Setiap ada kegiatan yang bernuansa islami seperti tahfidz quran, salat duha berjamaah atau ibadah lainnya di Madrasah, Martogi selalu menunjukkan rasa hormat.
Ia membantu menyiapkan perlengkapan, mengatur administrasi kegiatan, bahkan memastikan semua berjalan tertib meski ia sendiri tidak ikut dalam ibadah.
Baginya, membantu menyukseskan kegiatan agama orang lain bukanlah bentuk kehilangan identitas, tetapi justru tanda penghormatan.
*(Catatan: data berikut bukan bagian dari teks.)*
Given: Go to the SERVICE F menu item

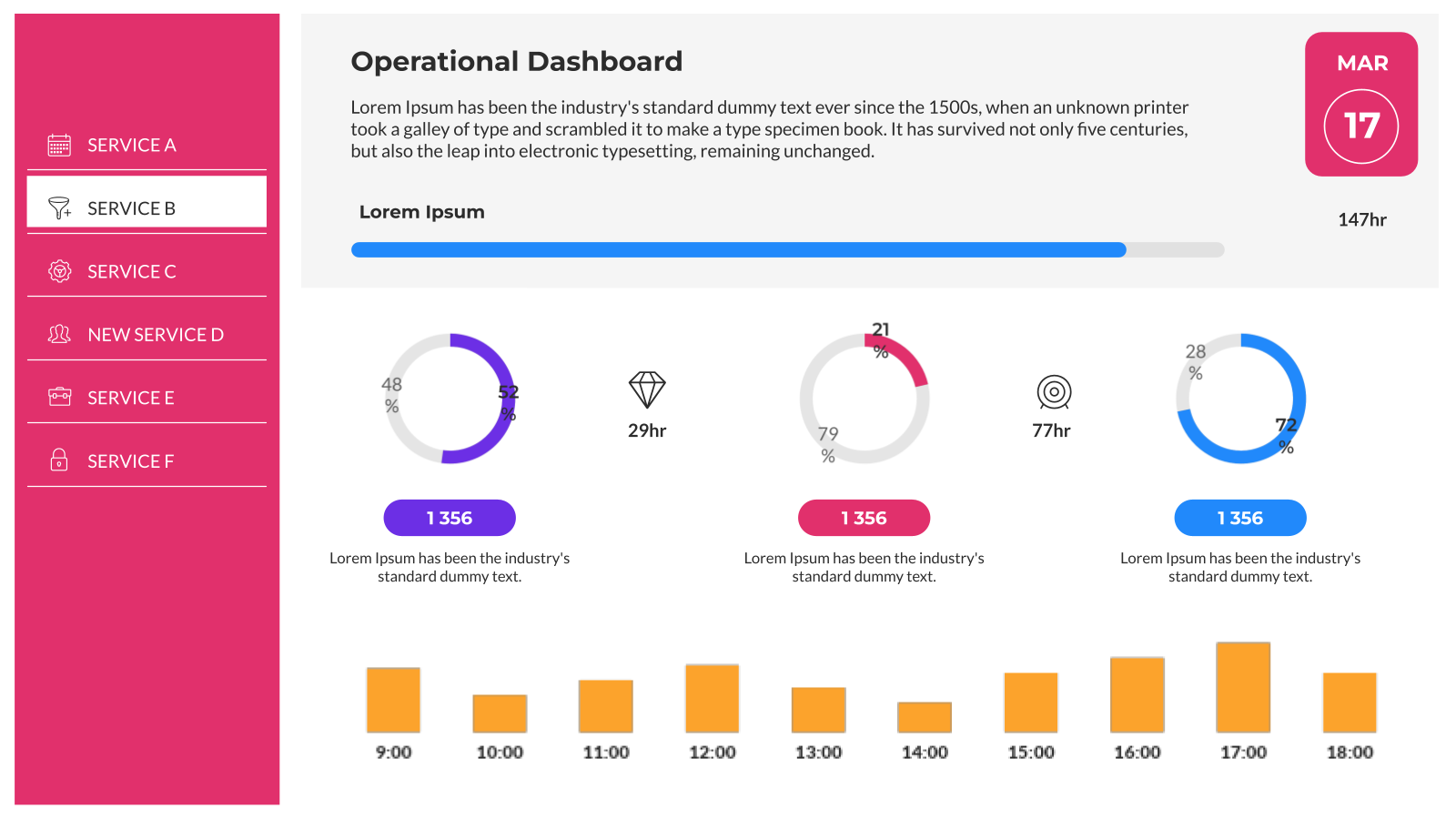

Baca Juga: Rico Waas Tegaskan Komitmen Pemko Berdayakan Masjid sebagai Pusat Keagamaan dan Sosial
Banyak siswa yang merasa nyaman berinteraksi dengannya. Ketika mereka bertanya, "Bu, Ibu agamanya apa?" Martogi selalu menjawab dengan sederhana, “Ibu berbeda, tapi kita semua saudara. Kita tetap harus saling menghargai,” ujarnya.
Kalimat singkat itu, bagi siswa-siswa MIN 9 Langkat, adalah pelajaran moderasi yang tidak mereka dapatkan dari buku. Seiring waktu, Martogi menjadi salah satu figur yang dihormati. Rekan-rekannya mengatakan bahwa ia adalah simbol moderasi beragama.
Hadir sebagai minoritas, namun memberi pengaruh besar dalam menciptakan suasana madrasah yang damai dan inklusif.
Dalam sebuah rapat internal, Kepala MIN 9 Langkat, Sopian S. Pd. I., M. Sos., pernah berkata, “Bu Martogi adalah bukti bahwa moderasi beragama tumbuh dari hati, bukan dari seragam atau identitas, "ucapnya.
Pengakuan itu membuat Martogi terharu. Baginya, ia hanya melakukan yang terbaik sesuai keyakinannya bahwa keberagaman adalah anugerah.
Kisah Martogi Veronica Manik di MIN 9 Langkat mengajarkan kita bahwa moderasi beragama tidak selalu diwujudkan dalam ceramah atau materi pelajaran. Kadang, wujud terbaiknya justru datang dari cara kita melayani orang lain, bagaimana kita menghargai perbedaan, dan bagaimana kita menebarkan kebaikan tanpa melihat latar belakang siapa pun.
Martogi mungkin bekerja di balik meja administrasi. Namun dari tempat itulah ia menyalakan lentera moderasi yang cahayanya menerangi seluruh madrasah.(IW)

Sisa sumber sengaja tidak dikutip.